+---------------------------+
|.-------------------------.|
|| kee_reel@blog:~/en $ cd ||
|| links about             ||
|| linux c                 ||
||                         ||
||                         ||
|.-------------------------.|
+-::---------------------::-+
.---------------------------.
 // /oooooooooooooooooooooo\\ \\ 
 // /oooooooooooooooooooooooo\\ \\ 
//-------------------------------\\
\\-------------------------------//


C. Files

Read time: 14 minutes

A file (file) is an abstraction supported by the operating system that allows you to work with data recorded on external media (magnetic recording on a hard disk, flash memory on an SSD or flash drive).

Thus, when working with files, we work with the operating system, which, in turn, works with physical device drivers.

File descriptor

I’m oversimplifying what’s going on there - if you want to understand how it actually works, you can read E. Tannenbaum “Operating Systems”, chapter “File Systems”.

In the picture, between the file and the driver, I indicated a certain descriptor.

Descriptor – an identifier provided by the operating system, when specified, it is possible to perform read / write operations to a specific file.

And how to make these read/write operations? First you need to open the file.

A description of ALL the functions that I will use here can be found [here] (https://www.cplusplus.com/reference/cstdio/) or in any other part of the Internet.

Open file

fopen is a function that calls the operating system to obtain a handle to a file with the given name. In addition to the file name, you must specify the mode of working with it.

FILE *f = fopen("some-file.txt", "r");

File name

The file is always searched for in the folder from which the program was launched. If you need to specify a file located in another folder, then you need to specify it using an absolute or relative path.

  • Absolute (full) path: “D:/some-folder/some-file.txt” – indicating the drive and all folders

  • Relative path: “../some-folder/some-file.txt” – using the symbol “..” you can go up one level (exit the current folder). Usually used if the required file is located on the same drive in the adjacent / parent folder. You can use as many “..” characters as you need: “../../../../some-file.txt”

Knowing about absolute and relative paths will be useful to you in any language and any operating system - remember this.

File mode

There are 3 main modes in total:

  • “r” – reading. Open an existing file and read data from there.
  • “w” is a record. We create a new file (if one already exists, then overwrite it) and write the data there.
  • “a” – write to the end. Open an existing file (if the file doesn’t exist yet, create it) and write the data to the end of the file.

These modes can be appended with a “+” to unlock readability for “w” and “a”, and writeability for “r”.

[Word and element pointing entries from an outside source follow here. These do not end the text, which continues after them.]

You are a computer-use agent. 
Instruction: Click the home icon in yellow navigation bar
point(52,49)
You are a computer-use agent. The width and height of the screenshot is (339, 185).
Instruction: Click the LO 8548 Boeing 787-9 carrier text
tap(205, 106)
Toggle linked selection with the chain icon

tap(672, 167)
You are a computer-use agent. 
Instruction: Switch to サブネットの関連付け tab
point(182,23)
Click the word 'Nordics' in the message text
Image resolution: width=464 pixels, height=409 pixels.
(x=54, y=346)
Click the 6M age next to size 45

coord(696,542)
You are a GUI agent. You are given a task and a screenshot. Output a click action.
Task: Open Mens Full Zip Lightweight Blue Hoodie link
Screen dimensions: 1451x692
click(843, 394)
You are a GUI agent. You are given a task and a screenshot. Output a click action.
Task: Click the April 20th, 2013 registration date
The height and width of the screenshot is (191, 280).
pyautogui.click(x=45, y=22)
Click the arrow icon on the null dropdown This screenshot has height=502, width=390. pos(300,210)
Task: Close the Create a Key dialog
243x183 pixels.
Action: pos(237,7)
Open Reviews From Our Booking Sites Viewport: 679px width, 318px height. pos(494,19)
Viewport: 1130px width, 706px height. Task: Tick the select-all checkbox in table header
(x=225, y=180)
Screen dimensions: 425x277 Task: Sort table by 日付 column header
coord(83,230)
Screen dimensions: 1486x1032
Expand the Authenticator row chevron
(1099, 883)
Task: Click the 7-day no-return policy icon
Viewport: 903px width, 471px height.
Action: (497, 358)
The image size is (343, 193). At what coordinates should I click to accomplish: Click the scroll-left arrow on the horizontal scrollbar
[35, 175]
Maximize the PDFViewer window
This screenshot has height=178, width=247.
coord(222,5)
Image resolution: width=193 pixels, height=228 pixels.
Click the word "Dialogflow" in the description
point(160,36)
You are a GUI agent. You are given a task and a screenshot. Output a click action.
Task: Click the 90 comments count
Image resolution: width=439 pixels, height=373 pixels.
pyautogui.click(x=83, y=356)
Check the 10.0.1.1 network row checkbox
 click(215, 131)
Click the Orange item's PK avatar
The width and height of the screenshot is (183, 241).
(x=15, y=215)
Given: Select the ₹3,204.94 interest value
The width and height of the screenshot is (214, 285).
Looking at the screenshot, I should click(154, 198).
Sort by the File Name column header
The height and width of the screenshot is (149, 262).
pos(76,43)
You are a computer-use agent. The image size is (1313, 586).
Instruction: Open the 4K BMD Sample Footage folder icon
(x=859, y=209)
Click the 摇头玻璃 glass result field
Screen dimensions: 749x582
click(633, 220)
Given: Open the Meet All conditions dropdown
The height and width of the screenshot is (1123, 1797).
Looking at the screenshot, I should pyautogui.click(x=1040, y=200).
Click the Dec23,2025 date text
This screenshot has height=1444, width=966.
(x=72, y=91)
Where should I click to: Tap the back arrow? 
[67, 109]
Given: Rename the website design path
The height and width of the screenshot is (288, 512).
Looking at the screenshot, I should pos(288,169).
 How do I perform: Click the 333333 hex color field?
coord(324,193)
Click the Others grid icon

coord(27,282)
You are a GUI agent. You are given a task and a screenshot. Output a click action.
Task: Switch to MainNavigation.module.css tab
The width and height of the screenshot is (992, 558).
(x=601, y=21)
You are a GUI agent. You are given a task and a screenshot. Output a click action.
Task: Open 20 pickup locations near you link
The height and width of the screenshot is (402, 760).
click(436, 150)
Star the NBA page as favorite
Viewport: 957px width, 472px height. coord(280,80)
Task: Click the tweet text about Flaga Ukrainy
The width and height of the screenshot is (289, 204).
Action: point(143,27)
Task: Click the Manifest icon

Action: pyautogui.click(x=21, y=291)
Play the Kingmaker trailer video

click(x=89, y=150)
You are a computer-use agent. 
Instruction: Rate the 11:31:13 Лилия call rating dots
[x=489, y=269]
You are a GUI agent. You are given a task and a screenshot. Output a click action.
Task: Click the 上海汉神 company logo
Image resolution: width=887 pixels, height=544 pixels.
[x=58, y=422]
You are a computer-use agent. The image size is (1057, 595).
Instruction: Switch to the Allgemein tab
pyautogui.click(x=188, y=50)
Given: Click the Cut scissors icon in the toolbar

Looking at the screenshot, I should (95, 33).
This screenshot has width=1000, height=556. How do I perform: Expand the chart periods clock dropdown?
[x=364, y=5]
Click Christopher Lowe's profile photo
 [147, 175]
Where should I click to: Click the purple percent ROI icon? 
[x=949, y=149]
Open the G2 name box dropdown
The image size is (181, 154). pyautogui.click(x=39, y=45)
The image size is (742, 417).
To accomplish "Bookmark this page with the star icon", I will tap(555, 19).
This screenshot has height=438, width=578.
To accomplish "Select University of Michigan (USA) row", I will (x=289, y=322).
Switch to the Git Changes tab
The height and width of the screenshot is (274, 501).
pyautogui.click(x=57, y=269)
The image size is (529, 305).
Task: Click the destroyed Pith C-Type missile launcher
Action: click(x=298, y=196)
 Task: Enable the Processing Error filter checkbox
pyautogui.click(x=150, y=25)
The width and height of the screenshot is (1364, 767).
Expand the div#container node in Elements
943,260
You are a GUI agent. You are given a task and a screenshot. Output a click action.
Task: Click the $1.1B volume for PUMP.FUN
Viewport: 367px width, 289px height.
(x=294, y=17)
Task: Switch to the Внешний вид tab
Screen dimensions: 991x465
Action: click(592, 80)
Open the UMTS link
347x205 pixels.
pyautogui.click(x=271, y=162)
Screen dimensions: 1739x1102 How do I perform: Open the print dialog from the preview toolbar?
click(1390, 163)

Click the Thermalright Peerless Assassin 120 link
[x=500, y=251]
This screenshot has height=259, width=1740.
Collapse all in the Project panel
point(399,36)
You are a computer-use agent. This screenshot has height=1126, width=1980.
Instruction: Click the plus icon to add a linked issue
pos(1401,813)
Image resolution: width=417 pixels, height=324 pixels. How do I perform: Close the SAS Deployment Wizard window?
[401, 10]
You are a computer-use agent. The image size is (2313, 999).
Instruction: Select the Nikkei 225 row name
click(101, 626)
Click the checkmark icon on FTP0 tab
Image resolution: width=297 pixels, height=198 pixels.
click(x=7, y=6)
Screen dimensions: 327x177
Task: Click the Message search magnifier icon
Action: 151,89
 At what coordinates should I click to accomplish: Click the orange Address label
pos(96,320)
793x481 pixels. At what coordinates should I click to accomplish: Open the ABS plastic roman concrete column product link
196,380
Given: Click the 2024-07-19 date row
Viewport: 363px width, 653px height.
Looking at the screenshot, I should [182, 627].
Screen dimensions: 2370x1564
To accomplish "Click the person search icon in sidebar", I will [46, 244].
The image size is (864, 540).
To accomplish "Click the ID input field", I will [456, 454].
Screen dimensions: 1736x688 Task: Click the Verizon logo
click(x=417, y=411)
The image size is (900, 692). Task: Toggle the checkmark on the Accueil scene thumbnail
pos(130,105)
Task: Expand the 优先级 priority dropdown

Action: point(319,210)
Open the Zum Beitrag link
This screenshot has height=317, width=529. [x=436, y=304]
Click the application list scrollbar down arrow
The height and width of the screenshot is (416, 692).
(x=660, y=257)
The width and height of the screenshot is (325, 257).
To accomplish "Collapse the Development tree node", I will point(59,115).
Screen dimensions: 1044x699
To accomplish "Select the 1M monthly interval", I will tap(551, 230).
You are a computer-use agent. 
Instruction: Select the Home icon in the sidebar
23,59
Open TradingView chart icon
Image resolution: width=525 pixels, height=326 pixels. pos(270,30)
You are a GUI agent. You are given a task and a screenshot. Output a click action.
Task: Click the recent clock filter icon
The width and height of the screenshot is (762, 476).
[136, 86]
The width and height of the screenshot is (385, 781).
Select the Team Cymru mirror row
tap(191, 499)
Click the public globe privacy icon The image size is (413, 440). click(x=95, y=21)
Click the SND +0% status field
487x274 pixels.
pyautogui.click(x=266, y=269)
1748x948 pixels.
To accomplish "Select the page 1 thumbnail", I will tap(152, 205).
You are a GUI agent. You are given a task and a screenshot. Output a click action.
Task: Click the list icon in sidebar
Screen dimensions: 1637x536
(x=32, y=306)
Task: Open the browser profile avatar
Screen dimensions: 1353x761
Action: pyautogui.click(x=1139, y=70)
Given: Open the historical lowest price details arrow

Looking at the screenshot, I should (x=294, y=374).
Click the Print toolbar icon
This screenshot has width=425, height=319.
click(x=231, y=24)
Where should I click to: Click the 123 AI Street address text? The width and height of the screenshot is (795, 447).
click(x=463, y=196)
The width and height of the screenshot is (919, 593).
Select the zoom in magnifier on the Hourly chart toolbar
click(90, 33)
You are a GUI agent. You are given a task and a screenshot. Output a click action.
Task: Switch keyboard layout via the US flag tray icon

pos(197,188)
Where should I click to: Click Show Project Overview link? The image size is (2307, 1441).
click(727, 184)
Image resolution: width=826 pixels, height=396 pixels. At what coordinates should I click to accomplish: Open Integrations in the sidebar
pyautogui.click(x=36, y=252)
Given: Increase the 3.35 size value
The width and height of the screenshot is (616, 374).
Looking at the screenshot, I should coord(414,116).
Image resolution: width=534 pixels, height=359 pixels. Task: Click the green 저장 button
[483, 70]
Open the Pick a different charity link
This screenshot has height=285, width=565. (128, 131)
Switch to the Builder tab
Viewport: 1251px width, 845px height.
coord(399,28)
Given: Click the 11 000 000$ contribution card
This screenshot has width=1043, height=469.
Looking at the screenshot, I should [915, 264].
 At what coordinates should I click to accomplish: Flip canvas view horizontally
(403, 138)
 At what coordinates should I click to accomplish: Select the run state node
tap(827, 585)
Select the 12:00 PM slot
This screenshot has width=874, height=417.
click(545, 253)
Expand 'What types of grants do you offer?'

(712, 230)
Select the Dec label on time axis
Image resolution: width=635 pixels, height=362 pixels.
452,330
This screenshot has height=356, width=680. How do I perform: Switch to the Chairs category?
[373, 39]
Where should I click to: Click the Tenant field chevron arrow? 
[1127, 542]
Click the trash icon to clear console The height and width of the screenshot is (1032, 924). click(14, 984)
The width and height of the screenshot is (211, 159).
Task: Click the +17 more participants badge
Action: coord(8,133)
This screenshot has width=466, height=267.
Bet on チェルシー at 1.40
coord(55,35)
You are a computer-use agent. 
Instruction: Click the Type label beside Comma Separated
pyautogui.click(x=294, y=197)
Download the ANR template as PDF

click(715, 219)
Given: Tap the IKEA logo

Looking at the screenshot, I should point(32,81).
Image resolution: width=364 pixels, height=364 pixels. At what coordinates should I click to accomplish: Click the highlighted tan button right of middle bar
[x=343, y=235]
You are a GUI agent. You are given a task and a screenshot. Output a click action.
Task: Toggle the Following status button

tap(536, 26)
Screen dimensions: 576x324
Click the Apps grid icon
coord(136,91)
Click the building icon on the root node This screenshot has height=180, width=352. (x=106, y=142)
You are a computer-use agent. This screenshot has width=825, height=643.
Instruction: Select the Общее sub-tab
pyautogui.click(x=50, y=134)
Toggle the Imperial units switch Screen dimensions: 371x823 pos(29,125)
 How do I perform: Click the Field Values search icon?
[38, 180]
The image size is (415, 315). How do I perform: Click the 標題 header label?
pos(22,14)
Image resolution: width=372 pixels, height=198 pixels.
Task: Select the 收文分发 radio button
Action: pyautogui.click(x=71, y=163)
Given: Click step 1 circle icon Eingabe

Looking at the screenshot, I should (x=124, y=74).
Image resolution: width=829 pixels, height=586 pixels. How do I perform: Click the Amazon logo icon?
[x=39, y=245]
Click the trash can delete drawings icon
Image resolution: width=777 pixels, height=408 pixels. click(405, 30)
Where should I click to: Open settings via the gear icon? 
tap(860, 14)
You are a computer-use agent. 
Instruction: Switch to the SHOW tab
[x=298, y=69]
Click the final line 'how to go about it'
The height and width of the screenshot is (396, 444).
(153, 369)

Here is the table in which I collected all the combinations

Mode Reading Entry Create a new file (if not) Clear content
“r” + - - -
“w” - + + +
“a” - + + -
“r+” + + - -
“w+” + + + +
“a+” + + + -

They do not need to be memorized - usually everyone uses:

  • “r” when reading
  • “w” in entries
  • “r+” when reading/writing

But if in some situation you need something else, feel free to experiment.

Close the file

fclose – the function accepts an open file descriptor, and closes it, writing all the data from the buffer.

fclose(f);

Wait, what’s a buffer?

FILE is not a handle

I was not completely honest when I said that FILE is a file descriptor. In fact, FILE is a wrapper around a real handle.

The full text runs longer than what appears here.